Kevin Murray, Ohio CAT, Equipment Management Analyst
On Veterans Day, I Build America Ohio is honoring the men and women who served our nation, first through active duty and then through a career in construction. These individuals show up daily with pride, respect, and honor in the work they do, and we are proud to have them as part of Ohio’s construction workforce. Join us in thanking them for their service to our nation!
Name: Kevin Murray
Position: Equipment Management Analyst for Ohio CAT
How many years have you been working in the construction industry?
5 ½ years. Since I was discharged from Active Duty in June of 2016.
Please share a general overview of your time in the military.
I enlisted in the Marine Corps directly after high school in 2012. My job was Motor Transport Operator, where I was assigned to a Combat Logistics Unit out of Camp Lejeune, North Carolina. Our main focus was the transportation of personnel, equipment, and goods. In 2013 I deployed to Helmand Province, Afghanistan, where my unit was tasked with providing logistical support to the numerous Forward Operating Bases within the area. We also provided combat support to other units by assisting them if their equipment became immobile, damaged, or they needed more security. After returning back to the U.S in 2014, I was put in charge of our fleet of trucks where I spent the rest of my term ensuring they were maintained and accounted for.
After your time in the service, how did you get involved in construction?
Once I made the decision not to re-enlist, I started looking for jobs as a technician. I was open to different types of work, but I felt like the construction industry made the most sense for me. I did my best to explain how my experience in the military translates to the civilian jobs I was interested in. I applied online for a position as a Heavy Equipment Technician and was offered the job once I was discharged.
What do you take from your time in the military to your work in construction?
A big part of my time in the military revolved around trucks and heavy equipment. Not only operating them but repairing and maintaining them as well. Although most of the equipment isn’t what you encounter in the United States on a daily basis, a lot of the same fundamentals apply. I was able to gain a general understanding and increase my knowledge of diesel engines, hydraulics, air brakes, and trailers. The experience from my time in the Marines directly corresponds to the construction industry and helped me prepare to transition into a civilian career in which I could utilize those skills.
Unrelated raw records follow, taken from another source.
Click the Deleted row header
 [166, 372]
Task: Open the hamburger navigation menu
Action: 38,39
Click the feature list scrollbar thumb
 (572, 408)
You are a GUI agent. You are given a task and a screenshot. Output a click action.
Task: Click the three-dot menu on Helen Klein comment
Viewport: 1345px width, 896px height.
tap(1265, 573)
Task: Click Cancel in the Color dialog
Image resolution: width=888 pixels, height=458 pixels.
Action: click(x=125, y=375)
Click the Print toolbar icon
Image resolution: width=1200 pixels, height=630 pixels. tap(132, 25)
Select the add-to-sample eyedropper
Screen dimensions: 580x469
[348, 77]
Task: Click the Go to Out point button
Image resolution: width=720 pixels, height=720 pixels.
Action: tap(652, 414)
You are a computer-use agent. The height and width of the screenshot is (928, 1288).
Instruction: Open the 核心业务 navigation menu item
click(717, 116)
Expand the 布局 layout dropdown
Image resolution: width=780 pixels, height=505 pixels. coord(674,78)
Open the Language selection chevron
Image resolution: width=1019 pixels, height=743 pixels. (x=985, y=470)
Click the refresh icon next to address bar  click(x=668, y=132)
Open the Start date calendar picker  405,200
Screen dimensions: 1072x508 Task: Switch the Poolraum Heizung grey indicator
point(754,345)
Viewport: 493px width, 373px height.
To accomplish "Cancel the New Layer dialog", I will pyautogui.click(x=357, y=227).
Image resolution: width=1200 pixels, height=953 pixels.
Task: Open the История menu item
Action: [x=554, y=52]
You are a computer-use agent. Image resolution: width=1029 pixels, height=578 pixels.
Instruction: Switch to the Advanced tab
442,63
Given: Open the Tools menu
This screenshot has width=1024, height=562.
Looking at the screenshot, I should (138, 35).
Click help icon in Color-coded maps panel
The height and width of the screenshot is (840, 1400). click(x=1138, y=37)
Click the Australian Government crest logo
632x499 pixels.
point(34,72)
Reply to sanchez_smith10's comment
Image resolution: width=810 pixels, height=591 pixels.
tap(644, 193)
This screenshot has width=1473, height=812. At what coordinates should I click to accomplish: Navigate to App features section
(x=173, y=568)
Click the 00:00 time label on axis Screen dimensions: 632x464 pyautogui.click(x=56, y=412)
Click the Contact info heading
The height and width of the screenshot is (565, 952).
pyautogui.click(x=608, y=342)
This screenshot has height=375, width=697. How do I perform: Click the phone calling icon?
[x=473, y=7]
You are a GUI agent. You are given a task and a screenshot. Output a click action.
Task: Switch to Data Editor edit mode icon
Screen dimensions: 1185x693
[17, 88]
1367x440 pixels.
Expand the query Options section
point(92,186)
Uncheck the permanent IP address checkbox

How can construction benefit from including more veterans? How can veterans benefit from construction?
No matter the branch of the military or the job assigned, you are trained to get the job done at all costs, and you are taught a variety of basic fundamentals to accomplish that. Learning traits and characteristics like accountability, leadership, and professionalism are things you take with you after your time in the military. By hiring a Veteran, you know that they are committed to the end goal because of their understanding of the big picture. I believe you need employees with those traits to be successful in construction.
The construction industry revolves around timelines and deadlines. In my opinion, you need people to play different roles in order to meet those goals. The training you gain while enlisted in the military gives you first-hand experience of how a team can work together to meet the end goal. In turn, that experience will prepare you to transition into the construction industry because the principles and understanding that you are taught closely correlate to the same mindset that you need to have in the construction industry.